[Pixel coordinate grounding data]
....
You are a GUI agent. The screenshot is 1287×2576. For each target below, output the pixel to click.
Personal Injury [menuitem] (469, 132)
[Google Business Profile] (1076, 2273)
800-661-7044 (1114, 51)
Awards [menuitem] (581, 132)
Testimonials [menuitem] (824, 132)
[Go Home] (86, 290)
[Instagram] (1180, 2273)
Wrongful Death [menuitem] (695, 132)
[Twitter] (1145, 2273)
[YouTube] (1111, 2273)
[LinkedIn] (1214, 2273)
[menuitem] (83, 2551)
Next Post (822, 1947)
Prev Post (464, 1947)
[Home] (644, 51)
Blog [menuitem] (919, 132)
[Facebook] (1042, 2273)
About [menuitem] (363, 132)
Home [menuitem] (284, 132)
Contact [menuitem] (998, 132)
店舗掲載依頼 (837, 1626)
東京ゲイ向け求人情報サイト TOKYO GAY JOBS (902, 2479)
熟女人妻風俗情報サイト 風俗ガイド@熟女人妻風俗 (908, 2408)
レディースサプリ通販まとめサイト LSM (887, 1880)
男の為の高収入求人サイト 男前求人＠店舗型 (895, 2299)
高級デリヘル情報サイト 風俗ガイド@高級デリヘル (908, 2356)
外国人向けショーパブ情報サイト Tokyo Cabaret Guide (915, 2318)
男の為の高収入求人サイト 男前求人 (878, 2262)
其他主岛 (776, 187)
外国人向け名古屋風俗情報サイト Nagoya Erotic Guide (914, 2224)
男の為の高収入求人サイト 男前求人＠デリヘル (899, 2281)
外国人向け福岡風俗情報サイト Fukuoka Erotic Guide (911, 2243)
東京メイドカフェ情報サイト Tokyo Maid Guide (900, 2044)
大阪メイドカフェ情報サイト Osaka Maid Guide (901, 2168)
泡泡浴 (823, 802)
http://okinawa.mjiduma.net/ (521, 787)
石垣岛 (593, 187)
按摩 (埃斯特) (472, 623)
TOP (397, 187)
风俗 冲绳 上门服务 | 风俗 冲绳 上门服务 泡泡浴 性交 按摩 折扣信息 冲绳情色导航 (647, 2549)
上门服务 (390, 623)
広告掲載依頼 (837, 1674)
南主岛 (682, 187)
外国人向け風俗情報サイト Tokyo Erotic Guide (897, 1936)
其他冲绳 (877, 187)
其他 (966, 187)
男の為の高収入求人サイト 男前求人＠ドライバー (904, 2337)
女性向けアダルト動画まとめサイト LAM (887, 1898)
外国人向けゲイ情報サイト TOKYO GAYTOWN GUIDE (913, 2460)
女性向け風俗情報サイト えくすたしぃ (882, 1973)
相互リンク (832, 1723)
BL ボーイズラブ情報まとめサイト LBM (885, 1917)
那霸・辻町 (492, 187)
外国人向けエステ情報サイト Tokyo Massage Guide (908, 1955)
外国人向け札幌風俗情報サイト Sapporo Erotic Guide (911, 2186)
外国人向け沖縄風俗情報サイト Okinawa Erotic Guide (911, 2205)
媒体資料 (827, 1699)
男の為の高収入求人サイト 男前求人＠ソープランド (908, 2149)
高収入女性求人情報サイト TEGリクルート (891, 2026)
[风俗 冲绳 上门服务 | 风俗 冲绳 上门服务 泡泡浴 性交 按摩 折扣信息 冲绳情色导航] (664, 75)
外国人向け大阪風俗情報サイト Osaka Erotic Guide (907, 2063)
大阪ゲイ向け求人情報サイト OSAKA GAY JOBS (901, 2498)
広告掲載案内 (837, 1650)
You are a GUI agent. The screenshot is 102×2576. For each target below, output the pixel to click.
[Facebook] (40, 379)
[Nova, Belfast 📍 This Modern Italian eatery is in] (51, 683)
....
The task: The entries above should be repeated exactly, every one of them.

Finished task:
You are a GUI agent. The screenshot is 1287×2576. For each target below, output the pixel to click.
Personal Injury [menuitem] (469, 132)
[Google Business Profile] (1076, 2273)
800-661-7044 (1114, 51)
Awards [menuitem] (581, 132)
Testimonials [menuitem] (824, 132)
[Go Home] (86, 290)
[Instagram] (1180, 2273)
Wrongful Death [menuitem] (695, 132)
[Twitter] (1145, 2273)
[YouTube] (1111, 2273)
[LinkedIn] (1214, 2273)
[menuitem] (83, 2551)
Next Post (822, 1947)
Prev Post (464, 1947)
[Home] (644, 51)
Blog [menuitem] (919, 132)
[Facebook] (1042, 2273)
About [menuitem] (363, 132)
Home [menuitem] (284, 132)
Contact [menuitem] (998, 132)
店舗掲載依頼 (837, 1626)
東京ゲイ向け求人情報サイト TOKYO GAY JOBS (902, 2479)
熟女人妻風俗情報サイト 風俗ガイド@熟女人妻風俗 (908, 2408)
レディースサプリ通販まとめサイト LSM (887, 1880)
男の為の高収入求人サイト 男前求人＠店舗型 (895, 2299)
高級デリヘル情報サイト 風俗ガイド@高級デリヘル (908, 2356)
外国人向けショーパブ情報サイト Tokyo Cabaret Guide (915, 2318)
男の為の高収入求人サイト 男前求人 (878, 2262)
其他主岛 (776, 187)
外国人向け名古屋風俗情報サイト Nagoya Erotic Guide (914, 2224)
男の為の高収入求人サイト 男前求人＠デリヘル (899, 2281)
外国人向け福岡風俗情報サイト Fukuoka Erotic Guide (911, 2243)
東京メイドカフェ情報サイト Tokyo Maid Guide (900, 2044)
大阪メイドカフェ情報サイト Osaka Maid Guide (901, 2168)
泡泡浴 (823, 802)
http://okinawa.mjiduma.net/ (521, 787)
石垣岛 (593, 187)
按摩 (埃斯特) (472, 623)
TOP (397, 187)
风俗 冲绳 上门服务 | 风俗 冲绳 上门服务 泡泡浴 性交 按摩 折扣信息 冲绳情色导航 (647, 2549)
上门服务 (390, 623)
広告掲載依頼 (837, 1674)
南主岛 (682, 187)
外国人向け風俗情報サイト Tokyo Erotic Guide (897, 1936)
其他冲绳 (877, 187)
其他 (966, 187)
男の為の高収入求人サイト 男前求人＠ドライバー (904, 2337)
女性向けアダルト動画まとめサイト LAM (887, 1898)
外国人向けゲイ情報サイト TOKYO GAYTOWN GUIDE (913, 2460)
女性向け風俗情報サイト えくすたしぃ (882, 1973)
相互リンク (832, 1723)
BL ボーイズラブ情報まとめサイト LBM (885, 1917)
那霸・辻町 (492, 187)
外国人向けエステ情報サイト Tokyo Massage Guide (908, 1955)
外国人向け札幌風俗情報サイト Sapporo Erotic Guide (911, 2186)
外国人向け沖縄風俗情報サイト Okinawa Erotic Guide (911, 2205)
媒体資料 (827, 1699)
男の為の高収入求人サイト 男前求人＠ソープランド (908, 2149)
高収入女性求人情報サイト TEGリクルート (891, 2026)
[风俗 冲绳 上门服务 | 风俗 冲绳 上门服务 泡泡浴 性交 按摩 折扣信息 冲绳情色导航] (664, 75)
外国人向け大阪風俗情報サイト Osaka Erotic Guide (907, 2063)
大阪ゲイ向け求人情報サイト OSAKA GAY JOBS (901, 2498)
広告掲載案内 (837, 1650)
You are a GUI agent. The screenshot is 102×2576. For each target below, output the pixel to click.
[Facebook] (40, 379)
[Nova, Belfast 📍 This Modern Italian eatery is in] (51, 683)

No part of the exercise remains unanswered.